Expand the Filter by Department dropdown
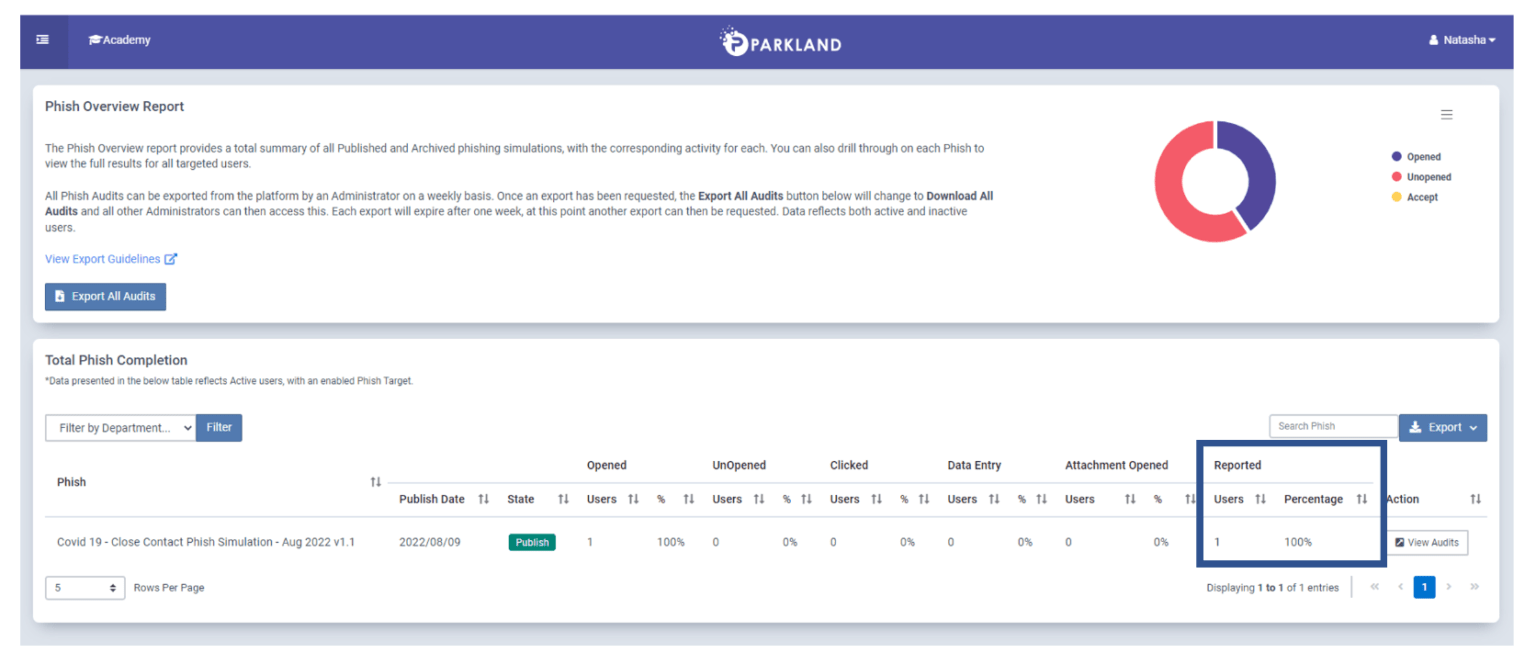Image resolution: width=1536 pixels, height=664 pixels. pyautogui.click(x=120, y=428)
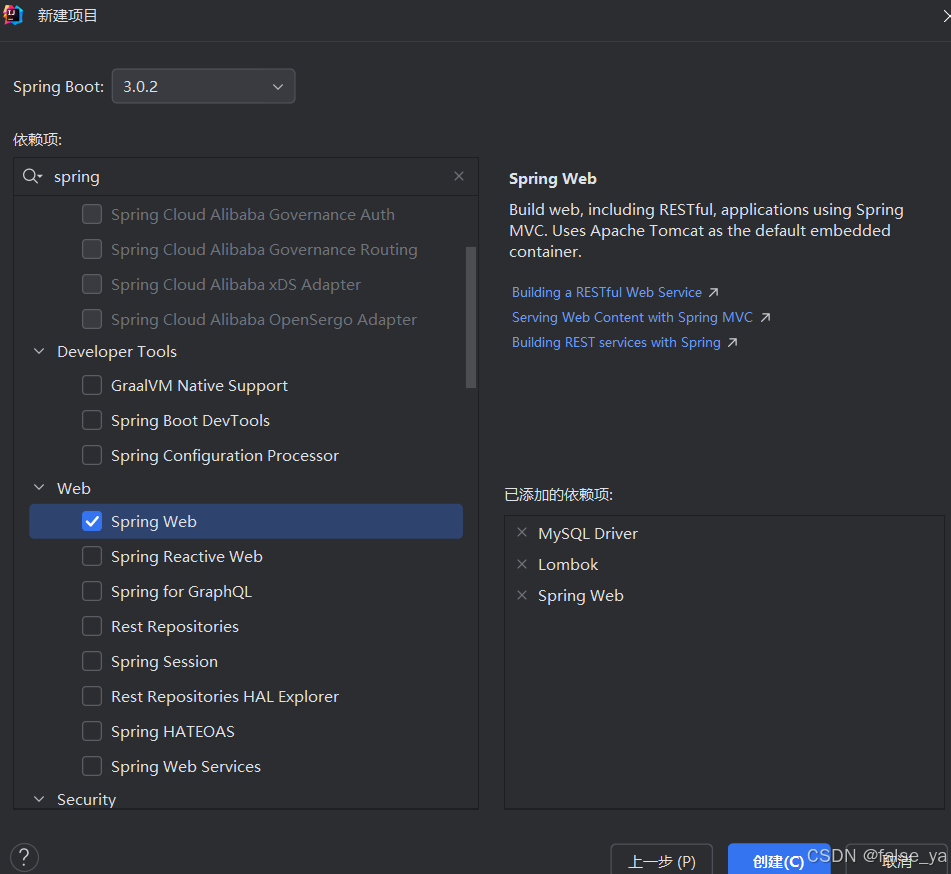Enable the Spring Boot DevTools dependency

(x=92, y=420)
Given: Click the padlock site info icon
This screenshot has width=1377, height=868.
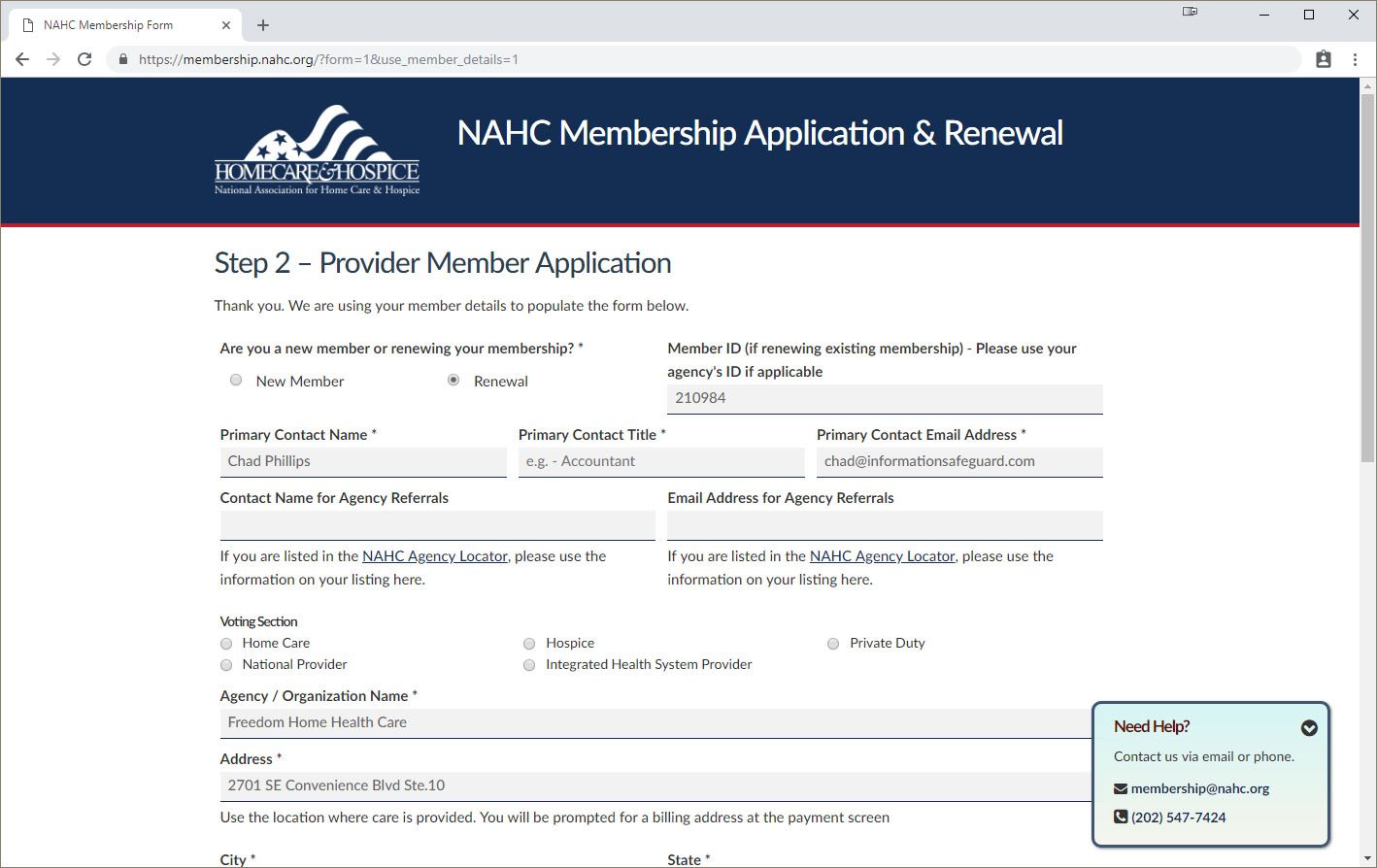Looking at the screenshot, I should click(122, 59).
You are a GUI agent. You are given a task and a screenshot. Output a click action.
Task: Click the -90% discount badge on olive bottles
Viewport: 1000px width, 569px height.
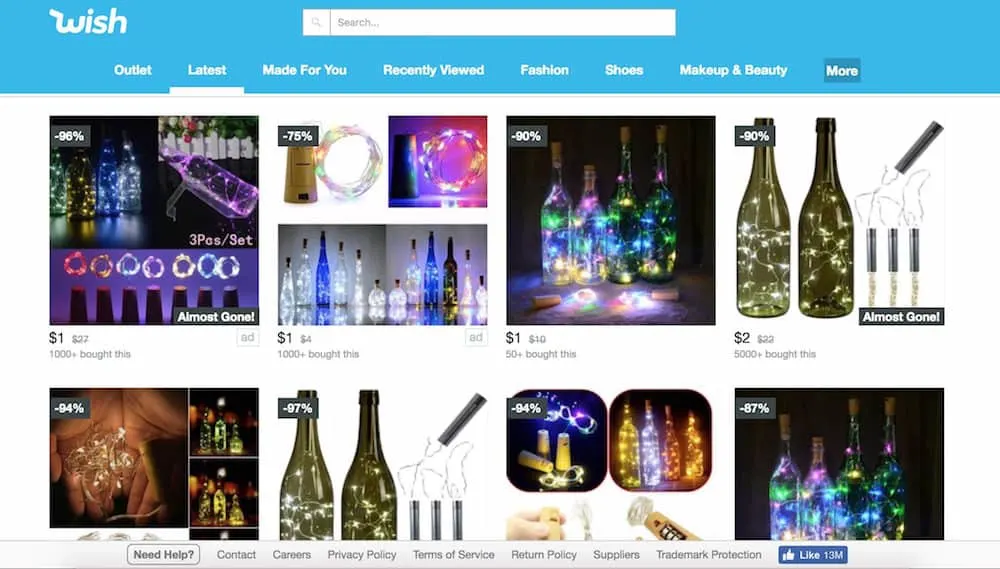[x=754, y=136]
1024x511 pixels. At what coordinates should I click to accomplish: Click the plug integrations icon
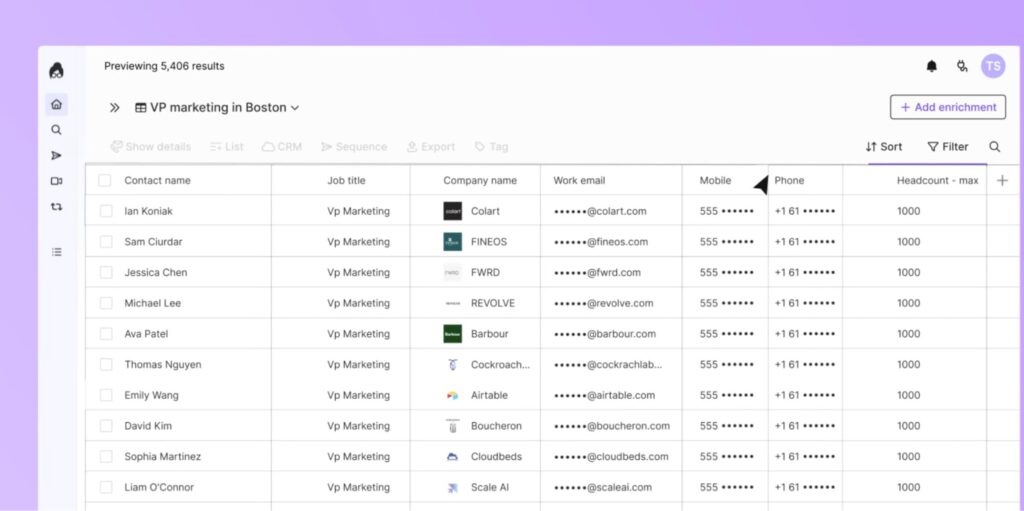[962, 66]
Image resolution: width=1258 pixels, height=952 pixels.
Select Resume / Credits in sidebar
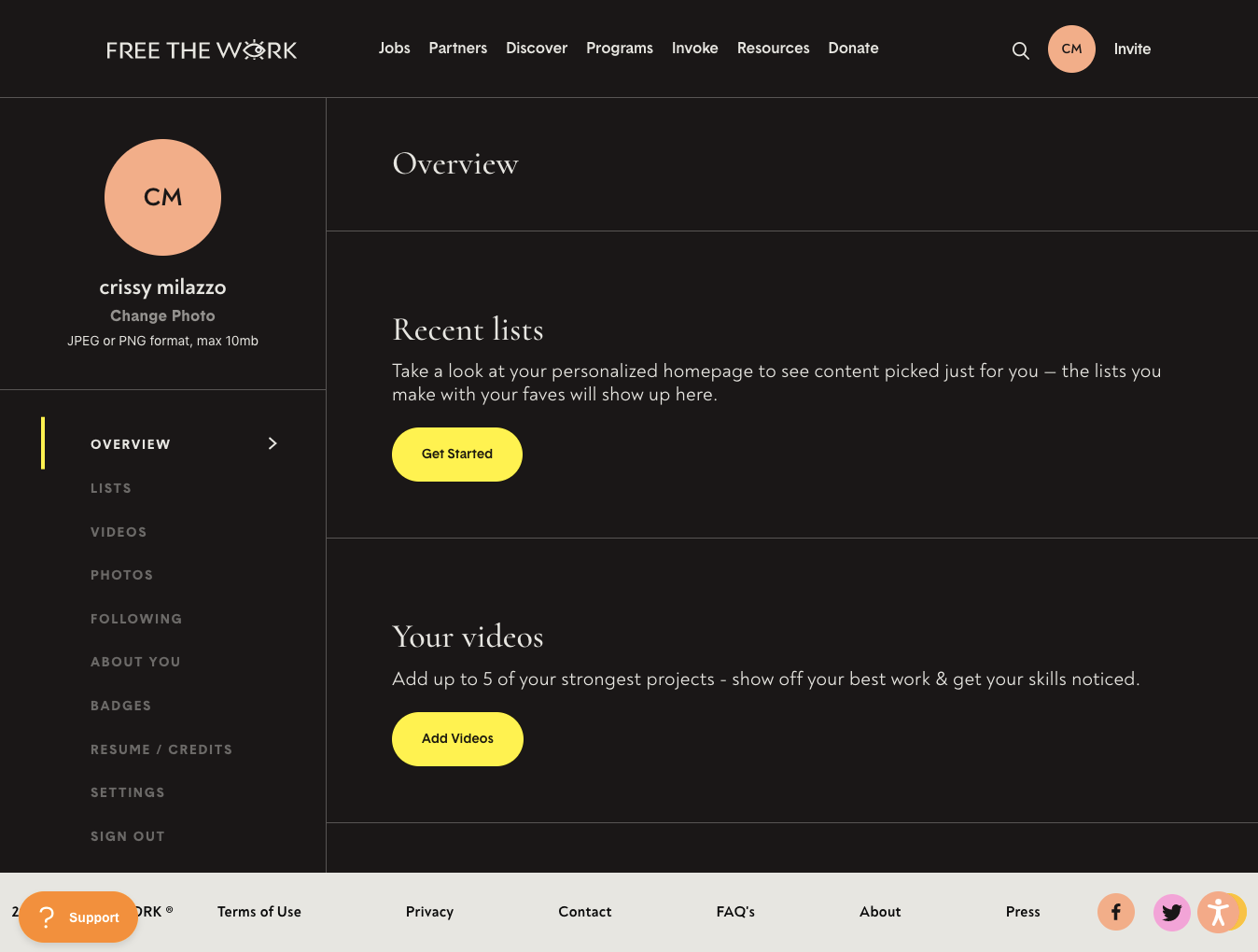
• • • • •
▸ **Problem to solve**
The expected output is every entry above, character for character, with no pictures.

▸ **Response to the task**
Expand the Filter by Department dropdown
Image resolution: width=1536 pixels, height=664 pixels. pyautogui.click(x=120, y=428)
Enable the Spring Boot DevTools dependency

(x=92, y=420)
Given: Click the padlock site info icon
This screenshot has width=1377, height=868.
Looking at the screenshot, I should click(122, 59).
You are a GUI agent. You are given a task and a screenshot. Output a click action.
Task: Click the -90% discount badge on olive bottles
Viewport: 1000px width, 569px height.
[x=754, y=136]
1024x511 pixels. At what coordinates should I click to accomplish: Click the plug integrations icon
[962, 66]
Image resolution: width=1258 pixels, height=952 pixels.
Select Resume / Credits in sidebar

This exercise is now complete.